A Florida bill, which is headed to the desk of Gov. Rick Scott, would allow Jacksonville to extend the timeline over which it is required to pay down its unfunded pension liabilities.
Florida municipalities have 30 years to pay off their pension debt; the bill would let Jacksonville go beyond that period.
The result would be less burdensome pension payments in the near-term. But the plan is more costly in the long-term.
More from the Florida Times-Union:
State law says local pension plans can spread out the payoff of their unfunded pension liabilities over a 30-year period. The bill approved by the Legislature would grant Jacksonville the ability to go “beyond the 30-year maximum period,” according to an analysis of the bill by the Department of Management Service.

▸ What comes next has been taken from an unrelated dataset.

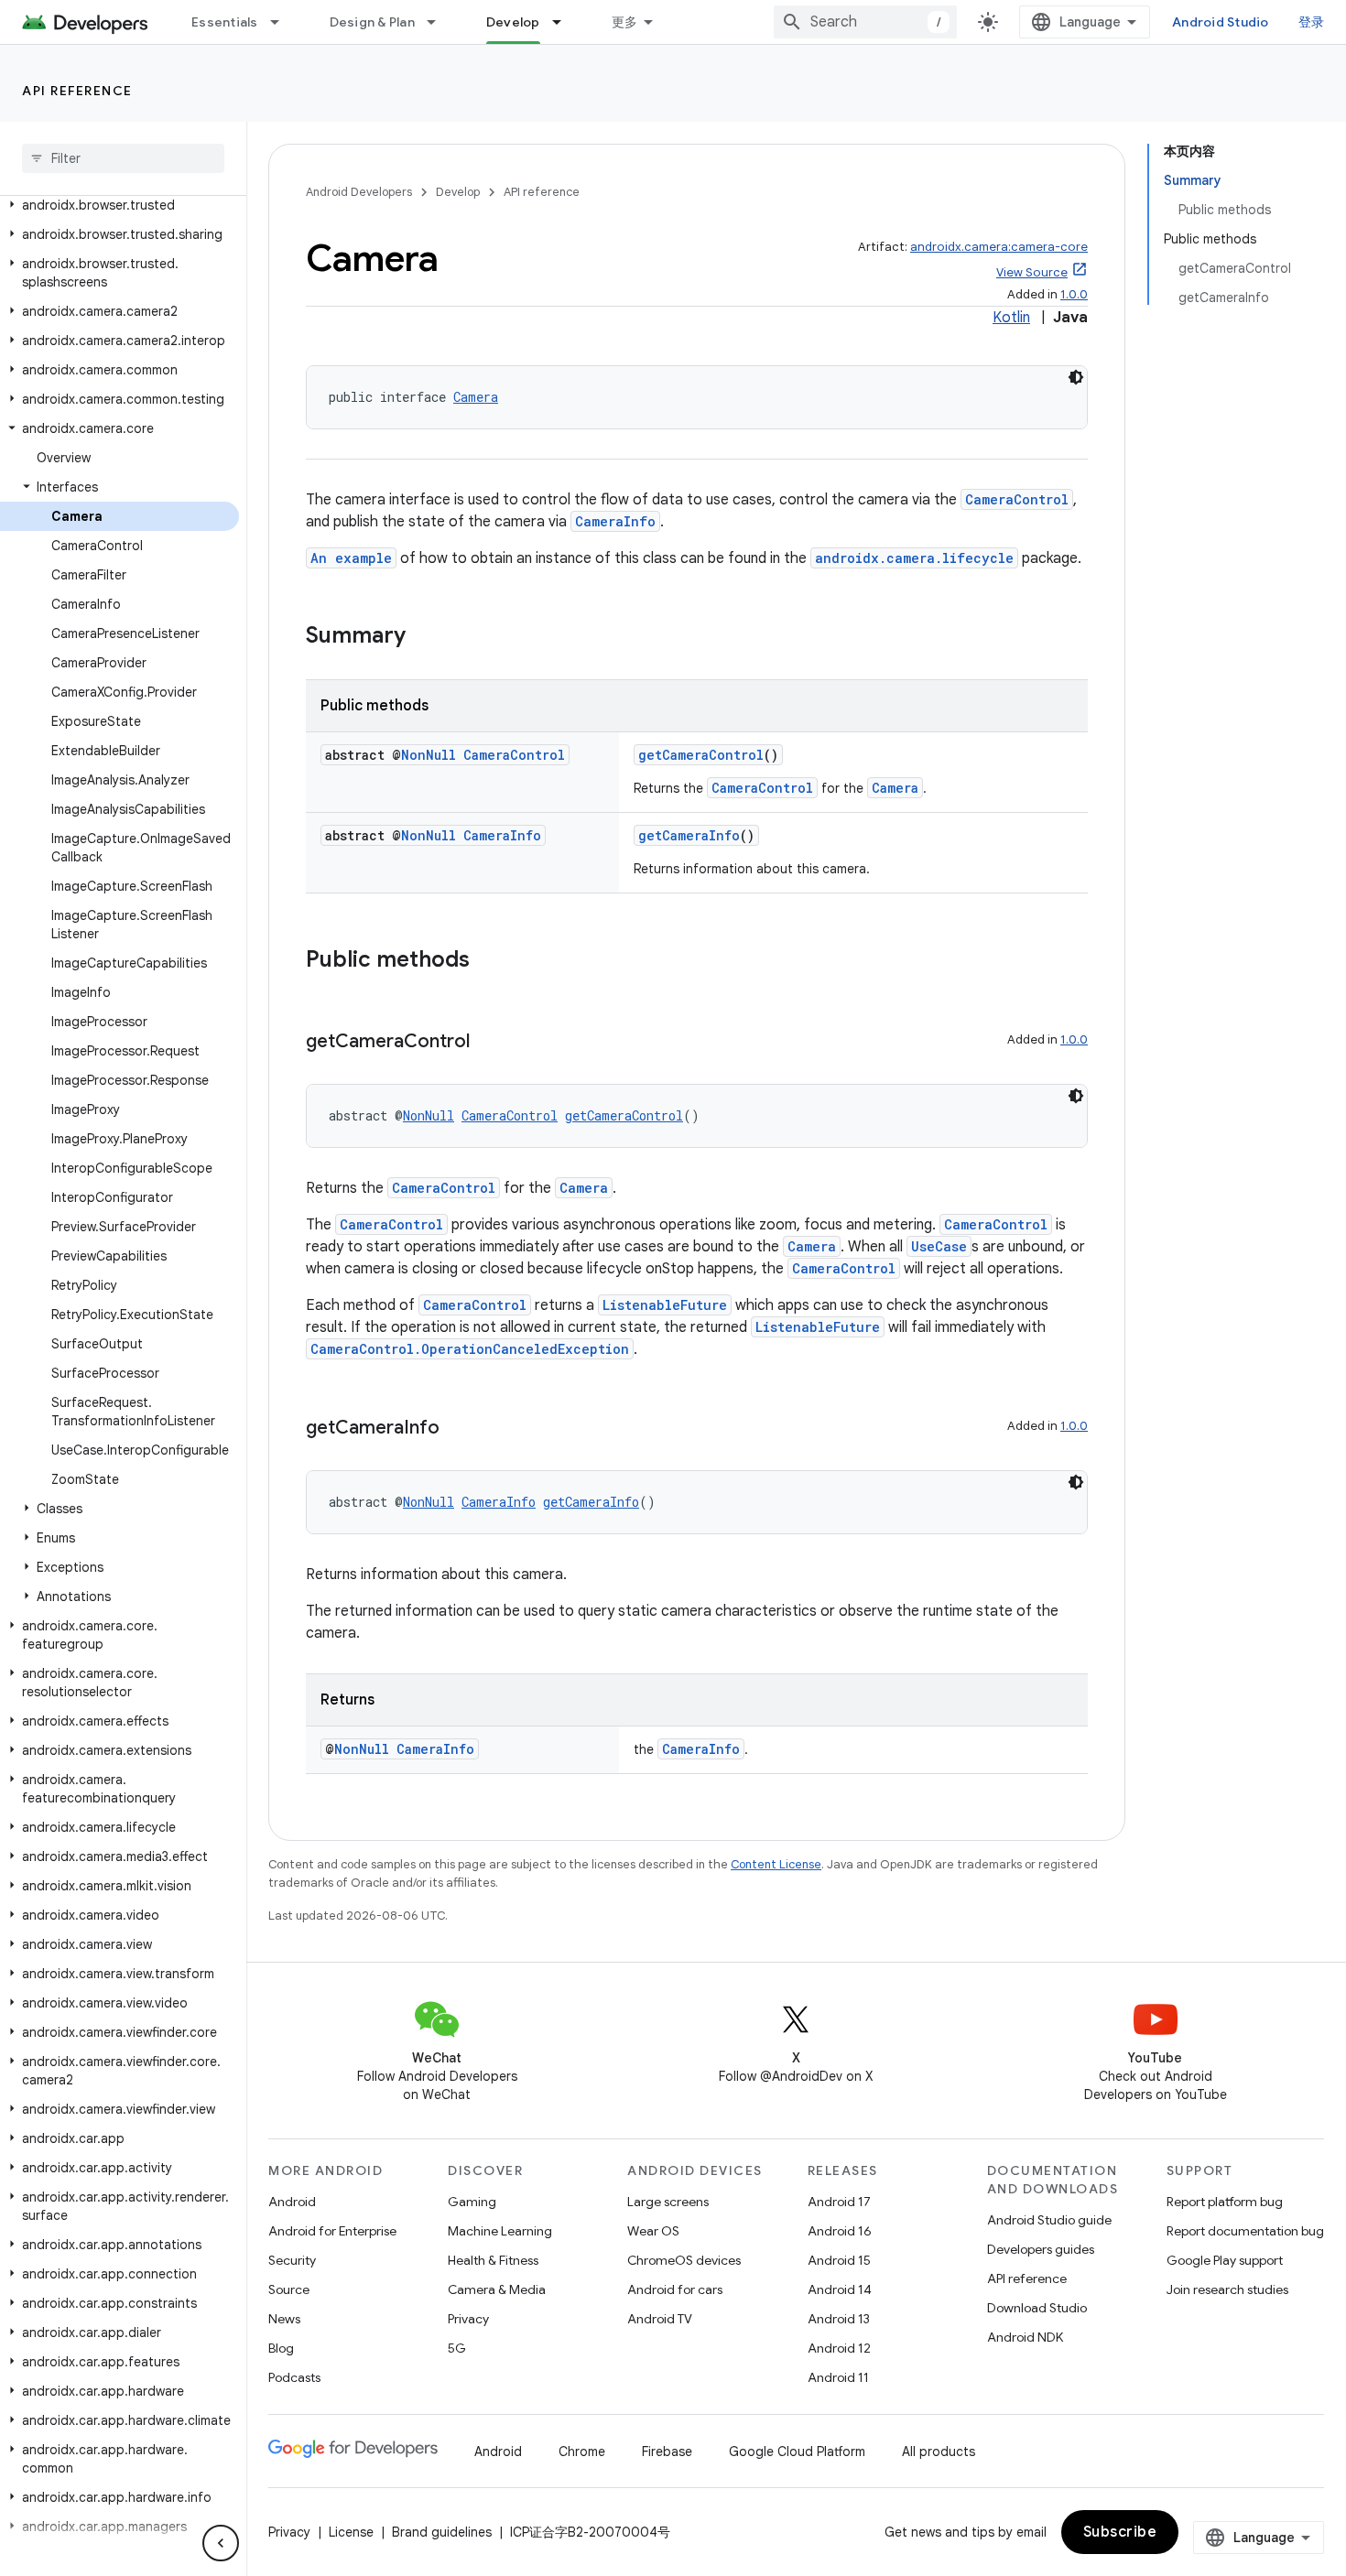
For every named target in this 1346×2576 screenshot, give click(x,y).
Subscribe (1120, 2532)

In a Feb. 5 analysis of the pension bill, the department says provisions in the legislation might run counter to state law’s goal of preventing the transfer of pension costs to “future taxpayers that should reasonably be borne by current taxpayers.”

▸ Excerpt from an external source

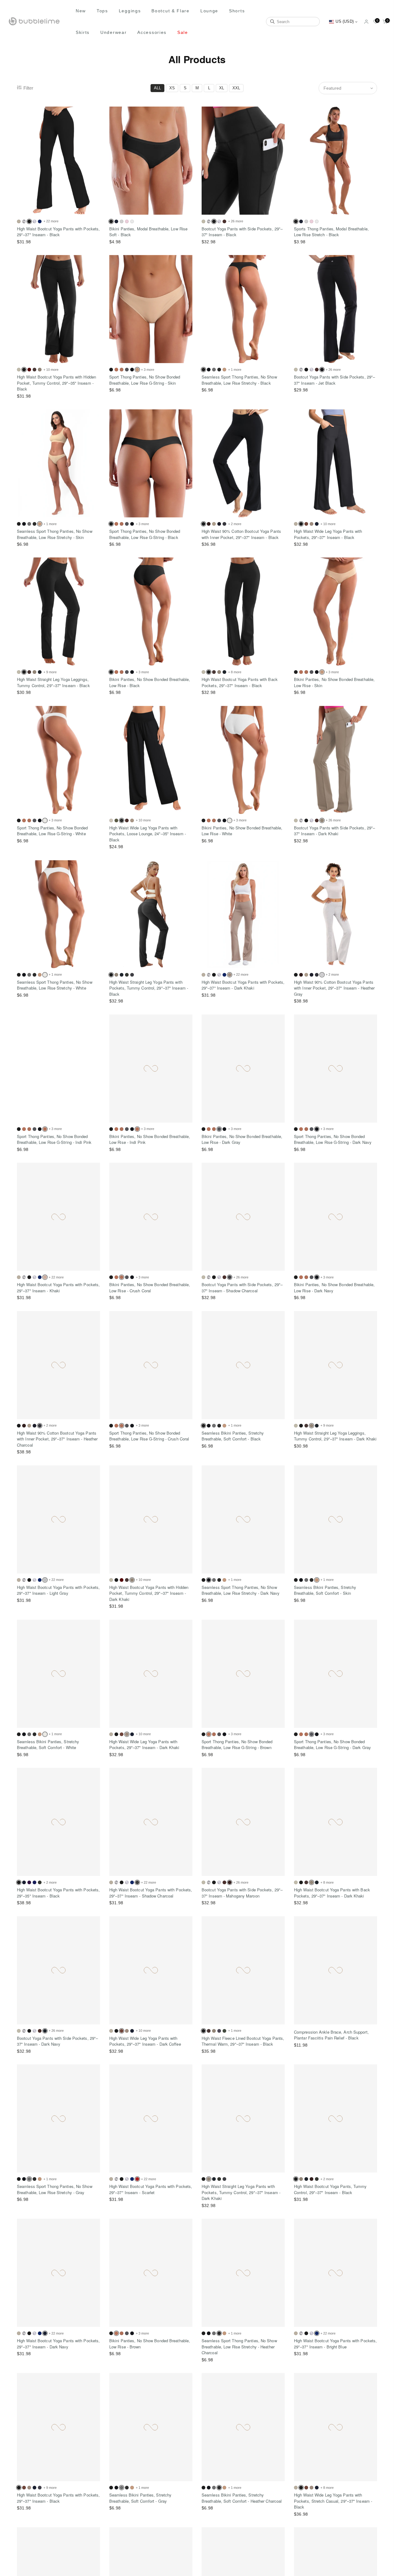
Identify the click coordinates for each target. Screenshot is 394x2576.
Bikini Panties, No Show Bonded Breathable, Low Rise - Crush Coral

The bill gives Jacksonville two options for gaining financial benefits before the sales tax money actually starts flowing:
■ The city could take the projected sales tax revenue from 2030 through 2060 and convert into a present-day value, which would count on paper as a financial asset. As a result, the city’s required contribution to the pension plan would be less.
■ The city could borrow money and use it to help pay a portion of the annual pension cost. The city would repay the borrowed money when the pension tax begins.
In addition, Jacksonville would gain some immediate financial relief on pension costs by being able to spread the payoff beyond the 30-year maximum period that applies to pension plans in the state. Jacksonville would only be able to get the financial breathing space if voters approved the half-cent sales tax.